Like any project, implementing the BSC requires resources—time, money, labor, etc. Clearly, a failed implementation leads to the loss of these resources. However, in the case of BSC, indirect losses are even more substantial than direct ones. As a result of an unsuccessful project, companies typically develop an atmosphere of pessimism. This is reflected in the loss of interest in the BSC from top management, and sometimes it leads to a loss of faith in improving management technologies. As a result, subsequent efforts in this direction become difficult.

Main reasons why BSC fails

  1. BSC implementation without direct involvement from top management, delegating responsibility to subordinates.
  2. A complete lack or formal strategic development plan.
  3. Lack of or low automation, reliance on “manual” methods.
  4. Resistance or indifference from key employees to BSC implementation.
  5. Substituting BSC goals with personal objectives, e.g., using BSC as a tool to compromise or exert pressure on a company manager.
  6. Lack of continuous project support from business owners and top managers throughout the project lifecycle.
  7. No link between BSC and employee motivation.
  8. Weak BSC design and business process management. Incorrect settings of subsystems and performance indicators (e.g., target values are incorrectly calculated for the future period, or the manager spends several days to evaluate results from detailed reports).
  9. BSC is implemented but no further development is made.
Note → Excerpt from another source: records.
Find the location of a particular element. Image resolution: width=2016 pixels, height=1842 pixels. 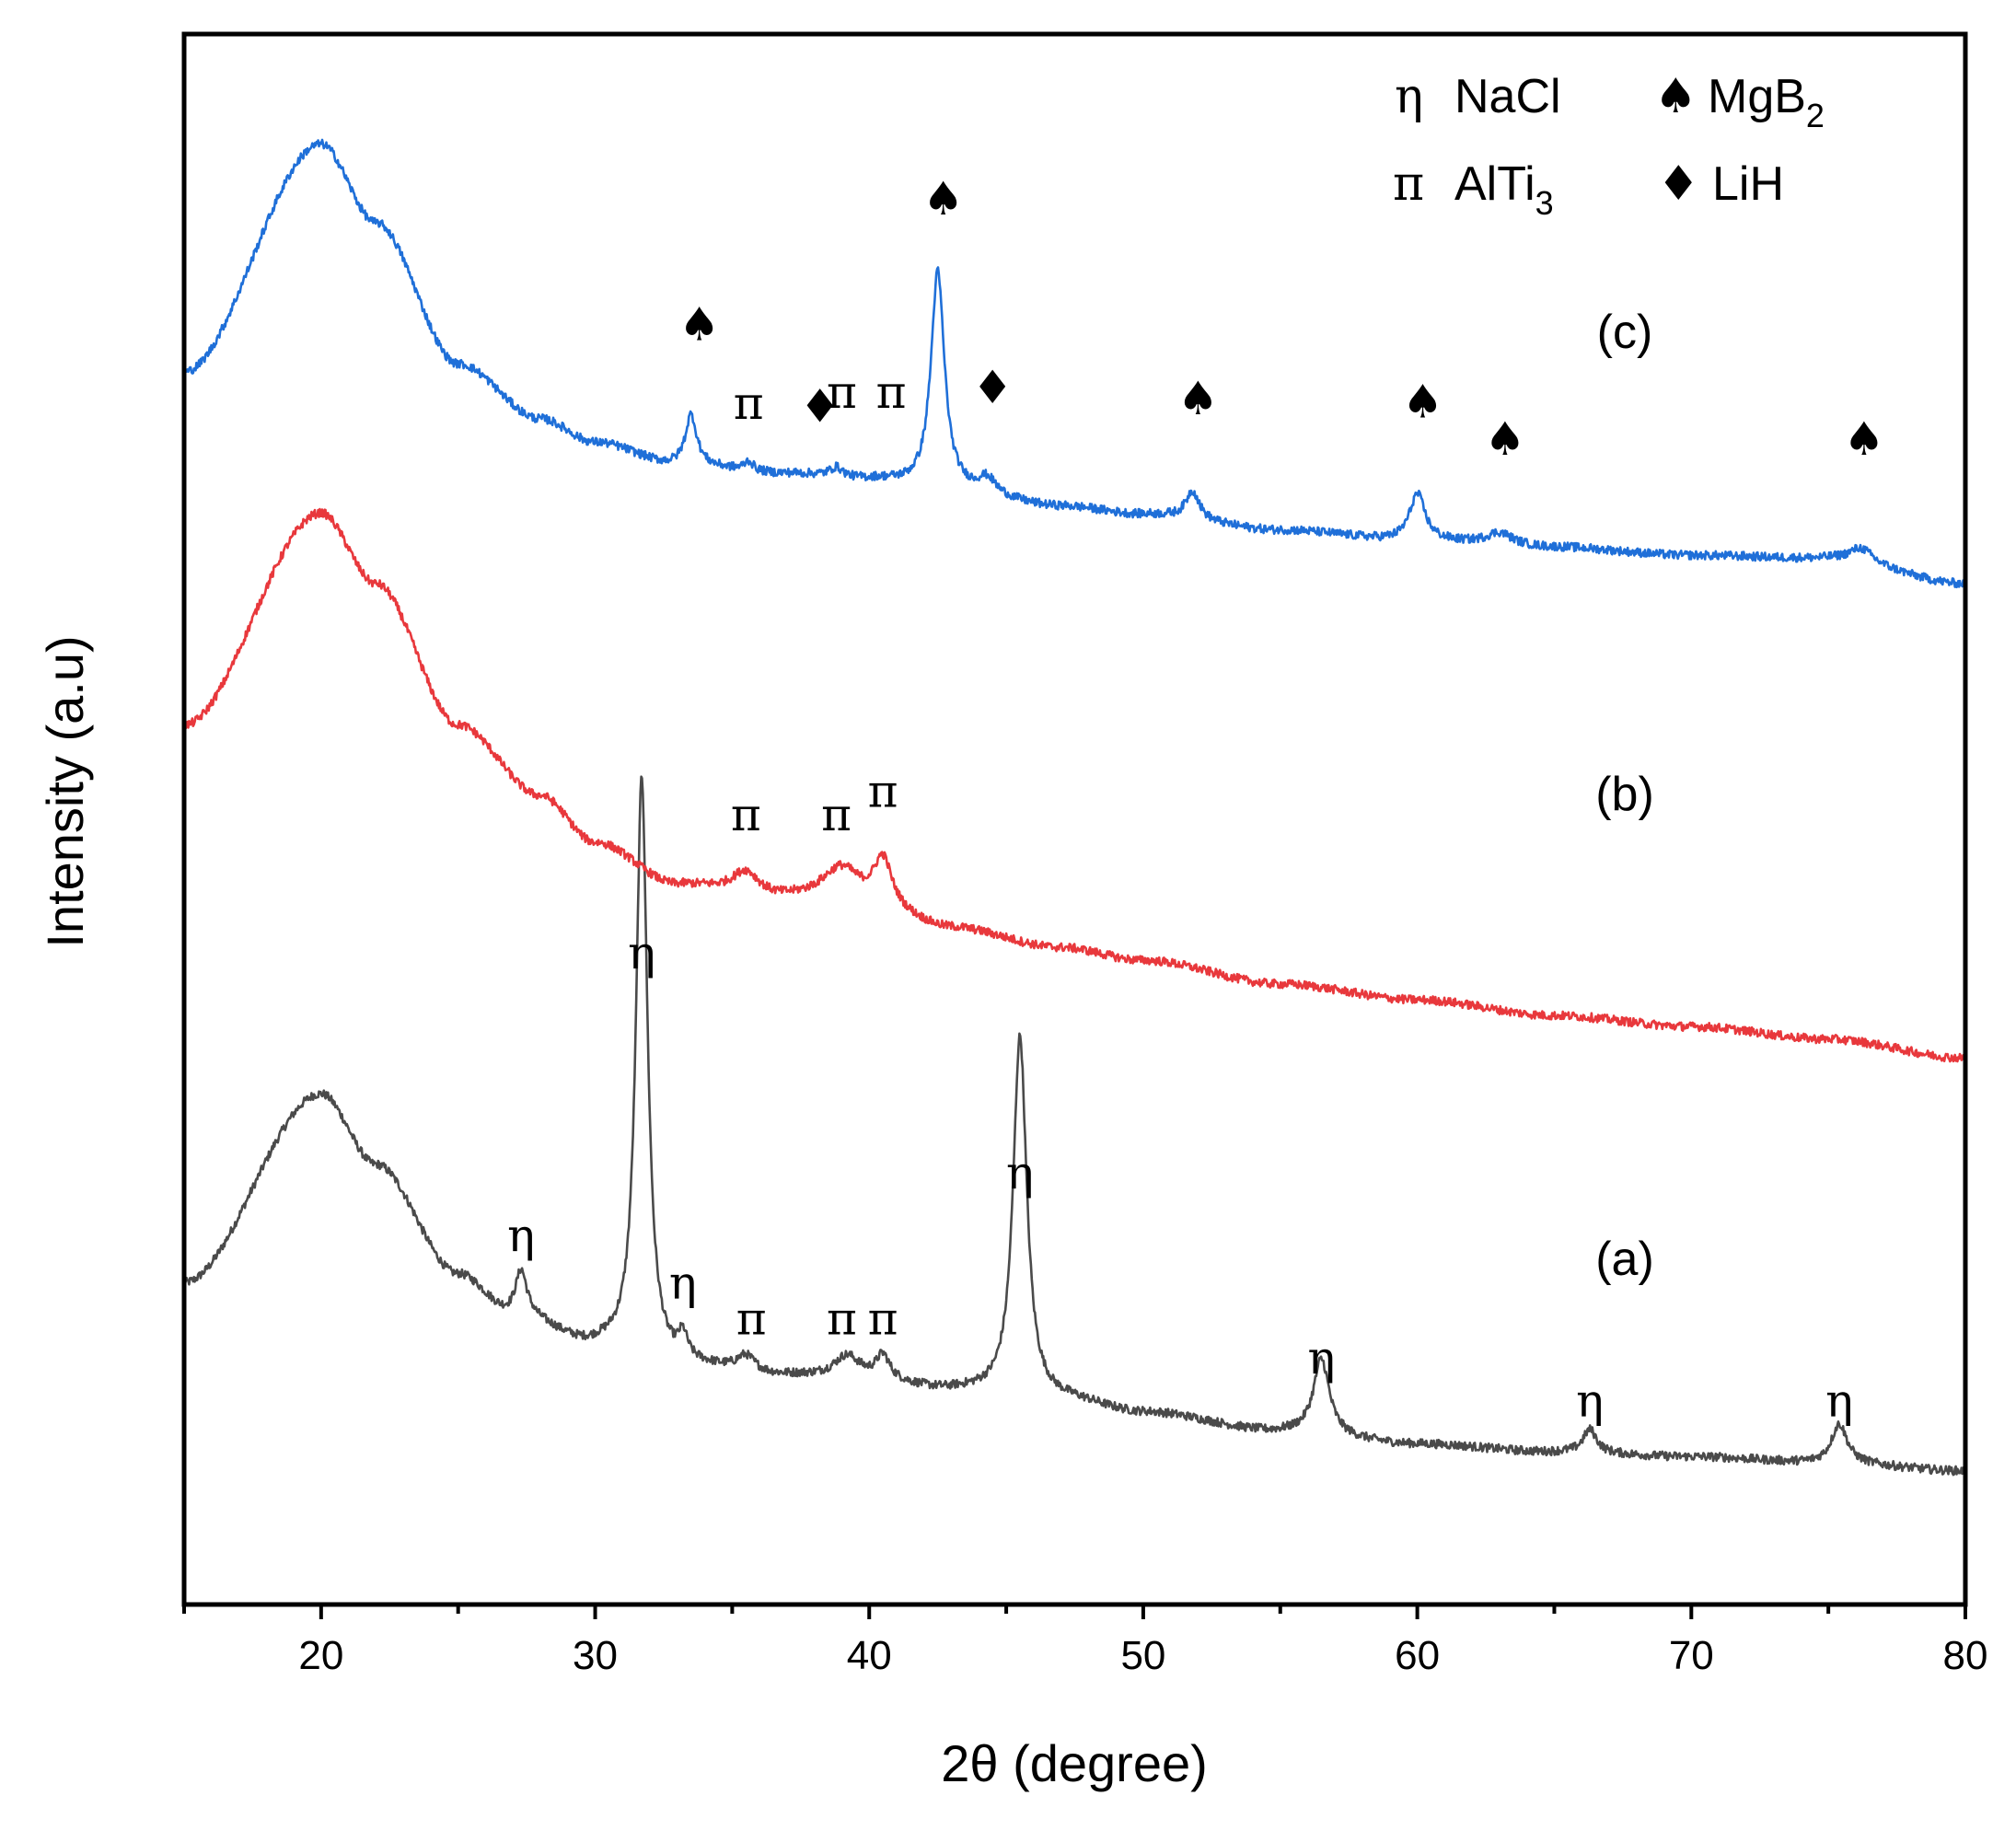

legend-label-mgb2-subscript: 2 is located at coordinates (1816, 116).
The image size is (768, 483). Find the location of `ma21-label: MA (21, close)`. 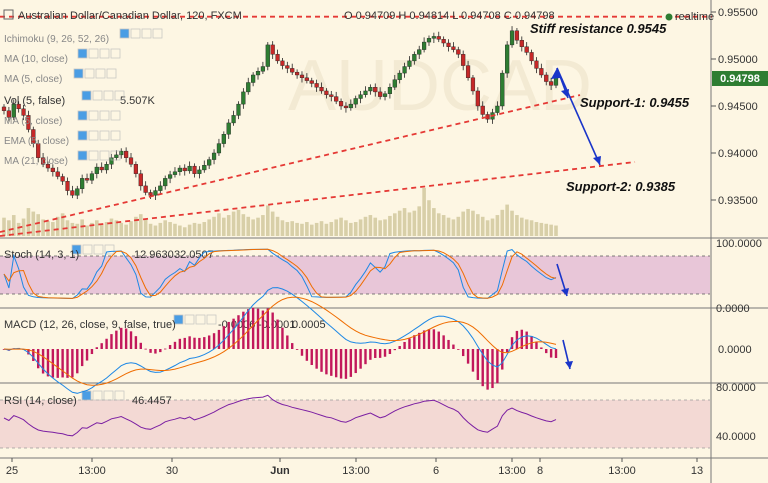

ma21-label: MA (21, close) is located at coordinates (36, 162).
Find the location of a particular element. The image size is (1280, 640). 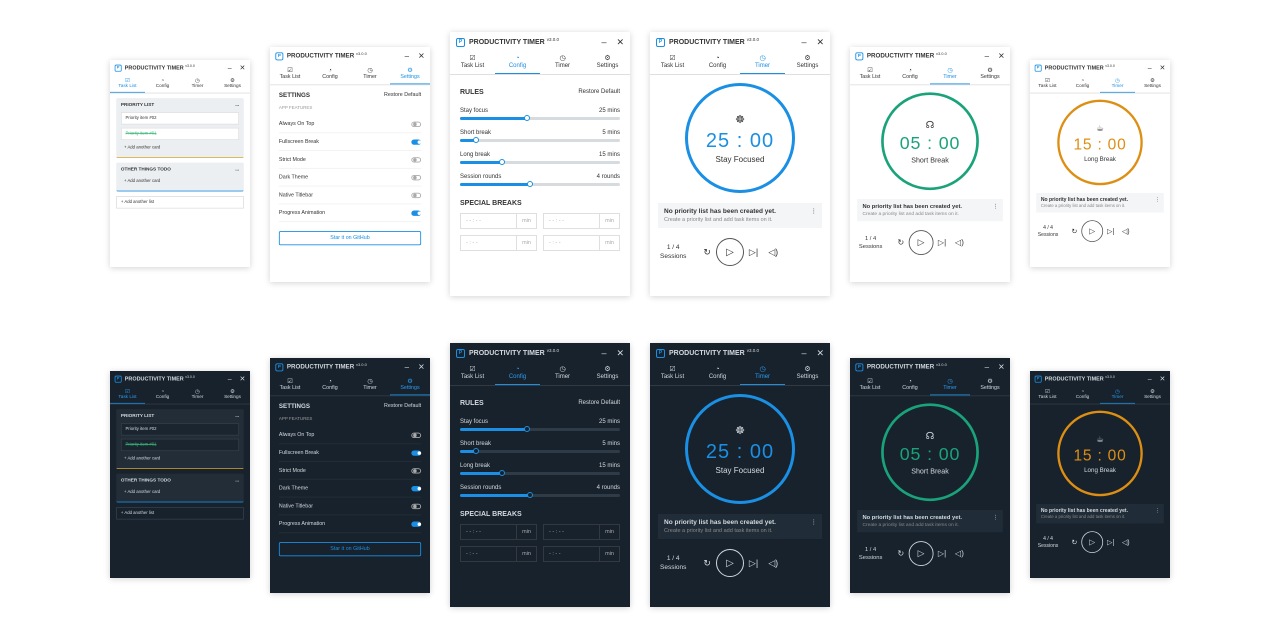

add-list-button: + Add another list is located at coordinates (180, 514).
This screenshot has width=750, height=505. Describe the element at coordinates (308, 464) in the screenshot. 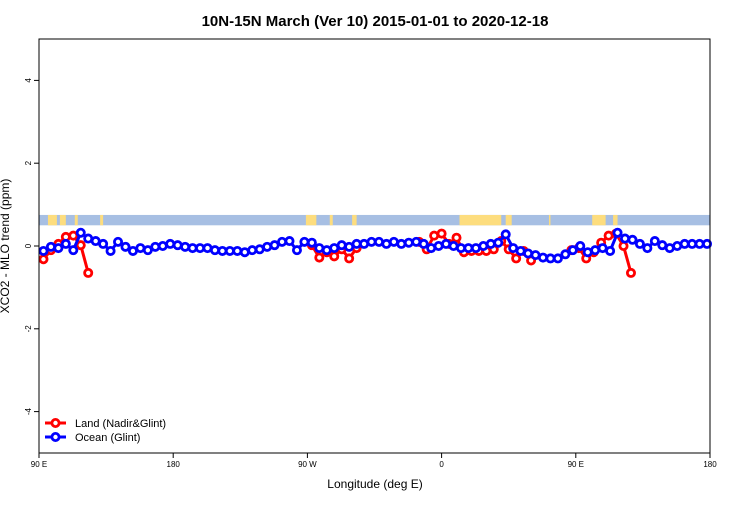

I see `x-tick-label: 90 W` at that location.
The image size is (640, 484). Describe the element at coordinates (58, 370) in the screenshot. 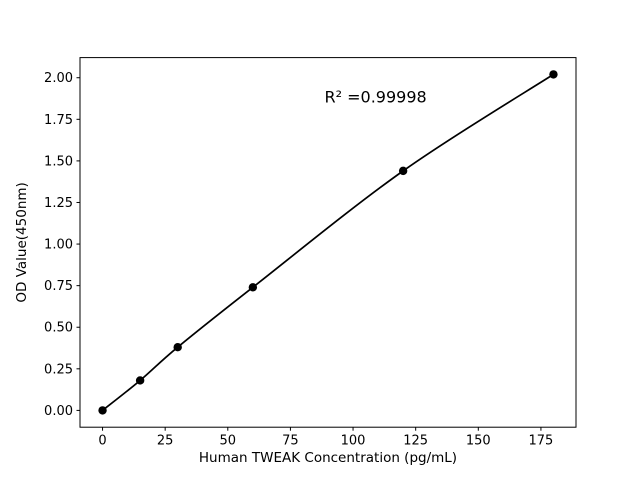

I see `y-tick-label: 0.25` at that location.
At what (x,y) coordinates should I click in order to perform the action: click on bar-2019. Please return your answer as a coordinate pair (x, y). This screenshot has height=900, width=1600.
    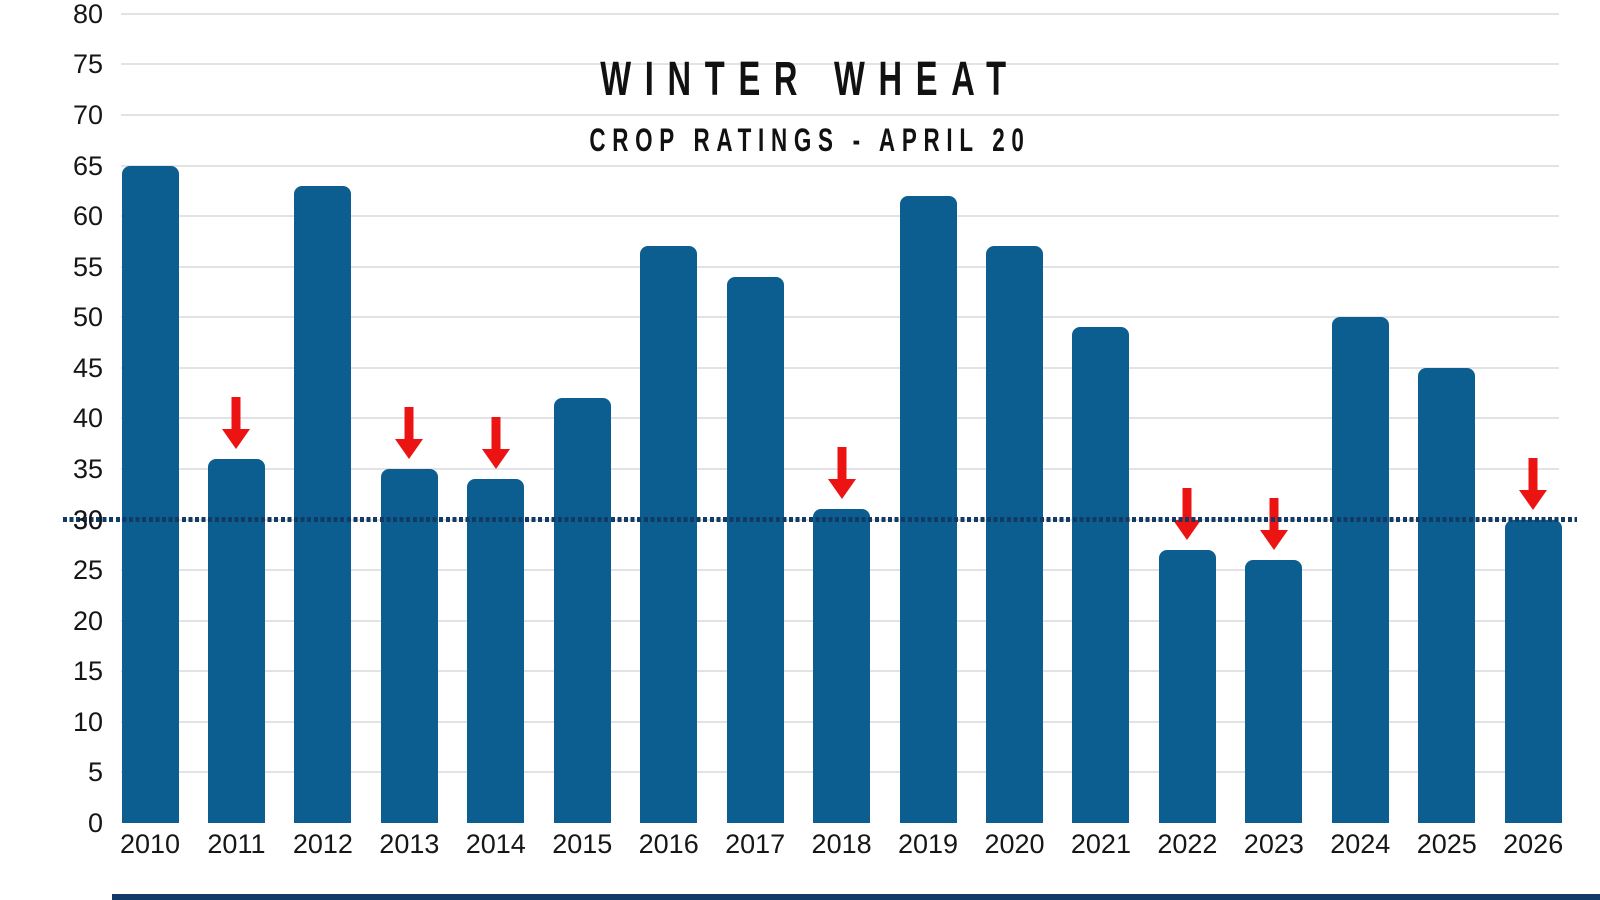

The Balanced Scorecard system allows businesses to bridge the gap between their strategic planning and everyday operations. In other words, the BSC is necessary for a company only when it has a strategy. You cannot set a company strategy once and then create a BSC system. Strategic management is a continuous process. As business strategies evolve, so too must the key performance indicators. Therefore, it is necessary to continuously manage the process of strategic change and improve the BSC.